◼️「レディ・バード/Lady Bird」(2017年・アメリカ)
監督=グレタ・ガーヴィク
主演=シアーシャ・ローナン ローリー・メトカーフ トレイシー・レッツ ルーカス・ヘッジス
もし僕が女子だったら、素直に観られないのを承知で、20歳前にこの映画に出会いたかった。おかしな事を言う、と思うかもしれないけれど。
この映画、「男にゃわからん」めいた感想をやたらと見かける。

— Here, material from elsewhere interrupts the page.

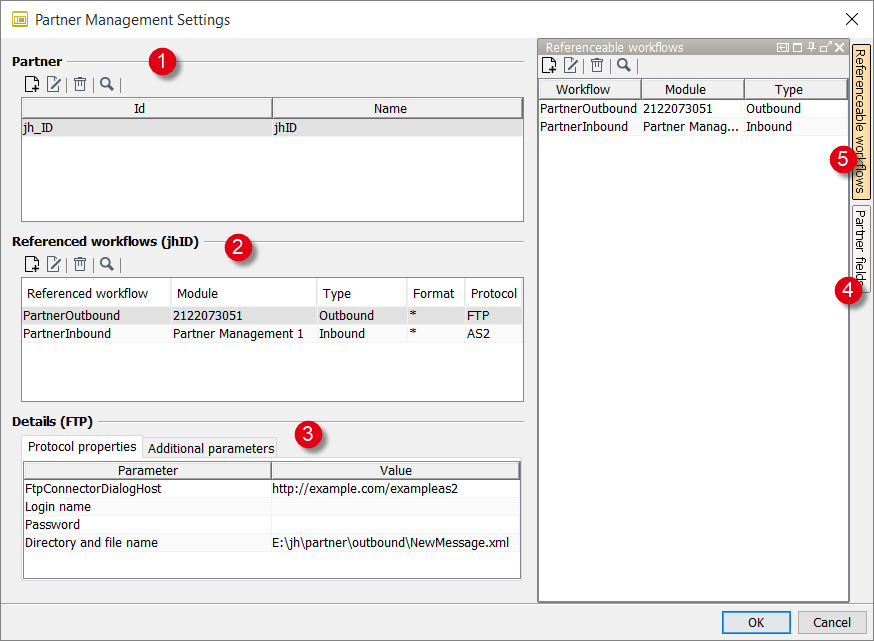Viewport: 874px width, 641px height.
Task: Click the Login name value field
Action: click(395, 506)
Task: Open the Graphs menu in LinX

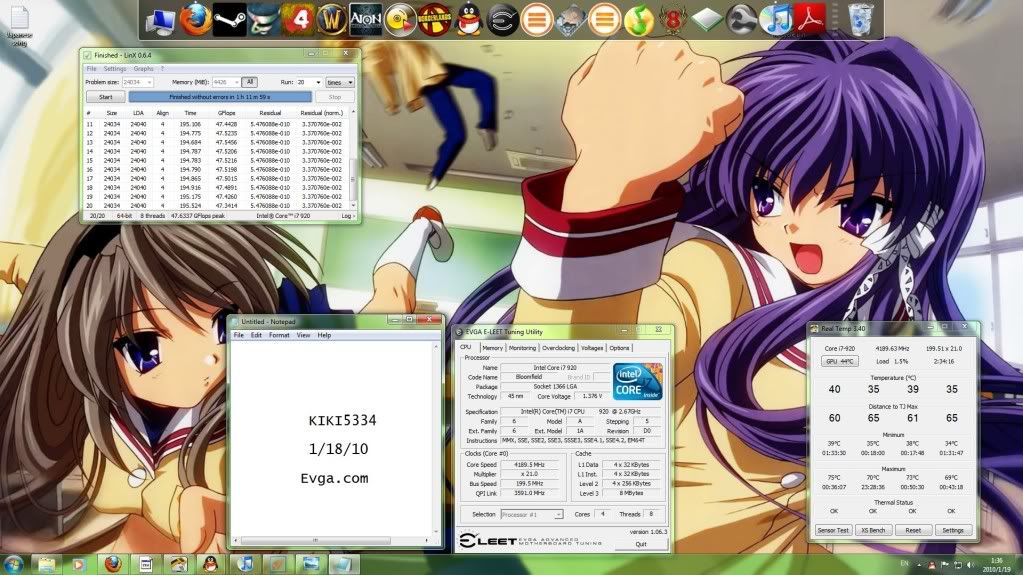Action: click(x=143, y=68)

確かにこの映画に詰め込まれた、18歳女子が感じていることのいろんな感情や機微やニュアンスは、男子には理解できないだろう。親との関係については、個人的にはところどころ自分を重ねてしまうところがある。この映画で男子なりに感じた共感もあるけれど、「男にゃわからん」と言い放たれると、正直ちょっと悔しいww。
映画友達の女性に「これも観ないでシアーシャ好きとか名乗るのは、ちゃんちゃらおかしい」と言われたことがある。まだ観終わったとは伝えてないけれど、もし伝えたら「そう、観たの。でもわっかんないでしょ。男だもんねー」と言われそうな気もしている(笑)。多分彼女はそんな事言わないだろうけど、もし言われたらマジで悔しい。
でもね。優等生でもなく、変にトガってもないフツーと呼べる高校生の不器用でカッコ悪い日常は、十分に共感できる。あの年頃特有の、親の干渉や自分の住んでる場所をウザったく感じてしまうこと、素直に相談できずに怒らせてしまうこと。僕自身もあれこれ経験あるだけに、結構グサグサ刺さるところがある映画だった。お母さんごめんなさいと何度も思いながら観ていたw。
実は、シアーシャ・ローナンの「ブルックリン」は、大好きで映画館でリピート鑑賞したのだけど、今でもレビューが書けずにいる。社会人デビュー物語の映画は、イケてなかった当時の自分やいろんなことを思い出して何も書けなくなってしまうのだ。「レディ・バード」のエンドクレジット眺めながら似たような気持ちになったけど、少しは気持ちの整理ができたのか、この程度の駄文は書けている。
結局、自分は自分でしかない。自分でつけたレディ・バードでなく、クリスティンと名乗る"等身大の自分"を受け入れる姿は、胸に迫るものがあった。それは男子も女子もない気持ちだろ。80年代育ちの僕には、青春映画「ブライトライツ、ビッグシティ 再会の街」のラストで、マイケル・J・フォックスがそれまでの自分を顧みる場面にどこか重なって見える気もする。